Problem set:
(1) Return the passage of the investor career essay from "That idea lodged" up to and including "Why an agency?", word for word.
(2) Write the next part of the essay on becoming a full-time investor, picking up after its final sentence.

Given text:
::::

That idea lodged somewhere in the back of my mind and quietly influenced the path I've been on since.
Today, I'm a full-time investor with a portfolio of 9 companies. I'm not a passive shareholder in any of them. I work alongside each leadership team to drive results. The returns come from operating, not just owning.
But how do you get there?
For me, it wasn't a straight line. It was a series of stepping stones - each one building skills I didn't know I'd need later.
College: I majored in financial economics and minored in rhetoric. Translation - I liked numbers and I liked talking about them.
Agency: I started Pneuma, a marketing agency. It taught me how to sell, how to deliver, how to manage people, and how to run a P&L under pressure.
Portfolio: When I sold Pneuma, I had the capital and the operating skills to step into something bigger.
Why an agency?
A good friend of mine, Tim Stoddart, wrote about this recently - and it's worth reading if you're considering the path. Link here
His take: agencies aren't sexy, but they generate cash. Fast. And cash gives you options.

::::

Given information:

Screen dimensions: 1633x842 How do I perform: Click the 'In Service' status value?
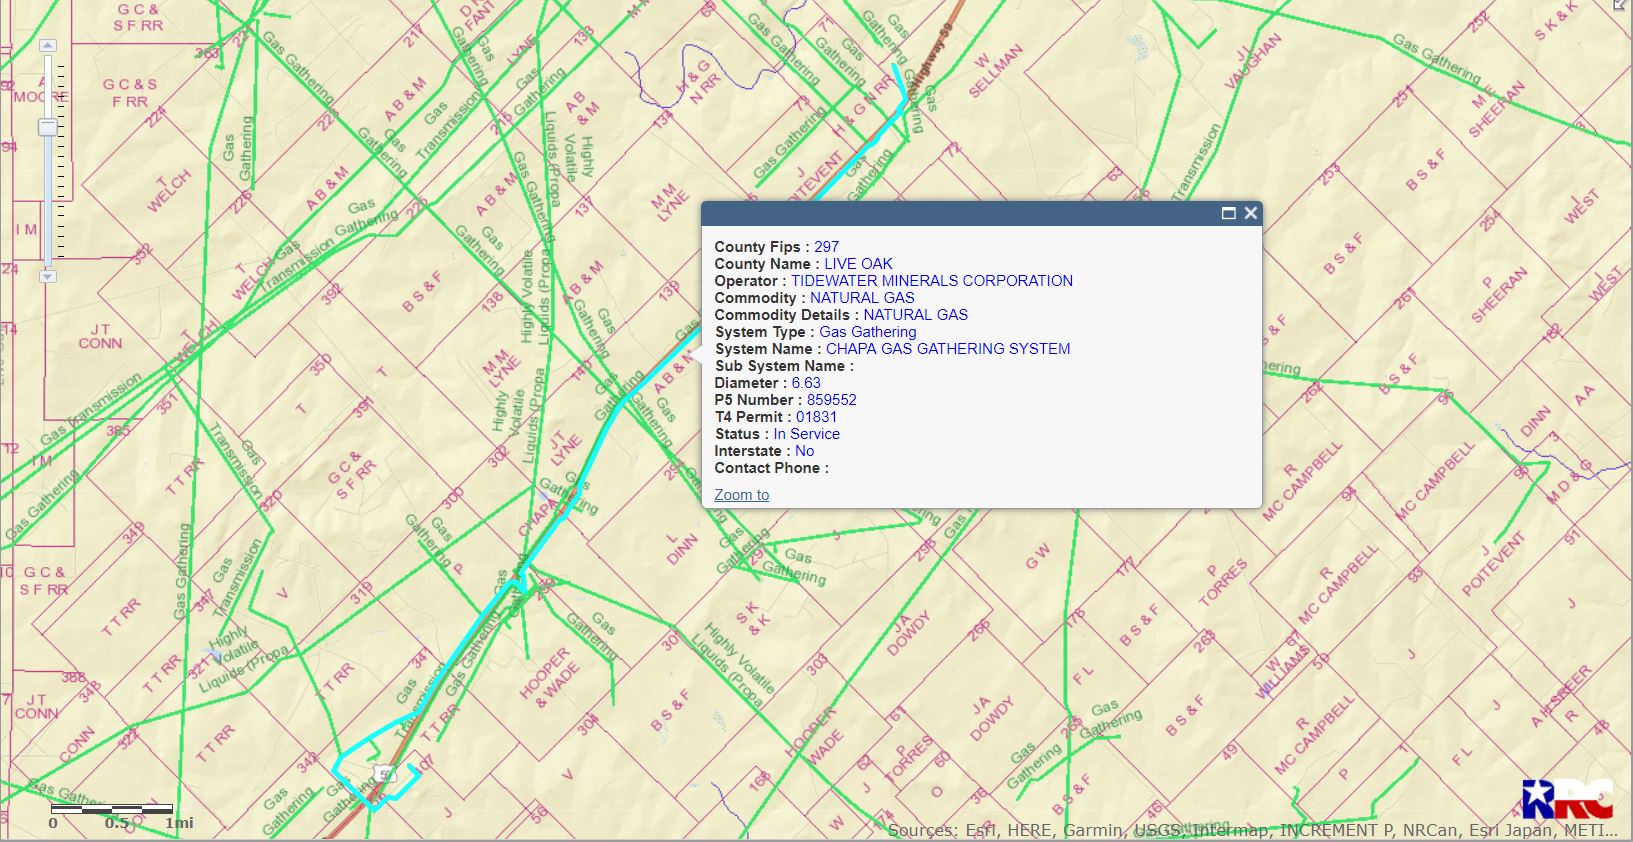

::::

Results of the tasks:
(1)
That idea lodged somewhere in the back of my mind and quietly influenced the path I've been on since.
Today, I'm a full-time investor with a portfolio of 9 companies. I'm not a passive shareholder in any of them. I work alongside each leadership team to drive results. The returns come from operating, not just owning.
But how do you get there?
For me, it wasn't a straight line. It was a series of stepping stones - each one building skills I didn't know I'd need later.
College: I majored in financial economics and minored in rhetoric. Translation - I liked numbers and I liked talking about them.
Agency: I started Pneuma, a marketing agency. It taught me how to sell, how to deliver, how to manage people, and how to run a P&L under pressure.
Portfolio: When I sold Pneuma, I had the capital and the operating skills to step into something bigger.
Why an agency?

(2)
I'd add one thing. Agencies don't just produce cash - they produce skills. Client management. Hiring. Firing. Pricing. Scope creep. Difficult conversations. You get reps on all of it in compressed time.
And my favorite part - all of those skills transfer elsewhere. The same skills I used to run a small agency transfer to managing 8 figures in revenue and nearly 100 employees.
If you're stuck - whether in a 9-5 or running something that feels like a dead end - consider an agency. There's no better business to learn with, grow with, scale with, and maybe even sell.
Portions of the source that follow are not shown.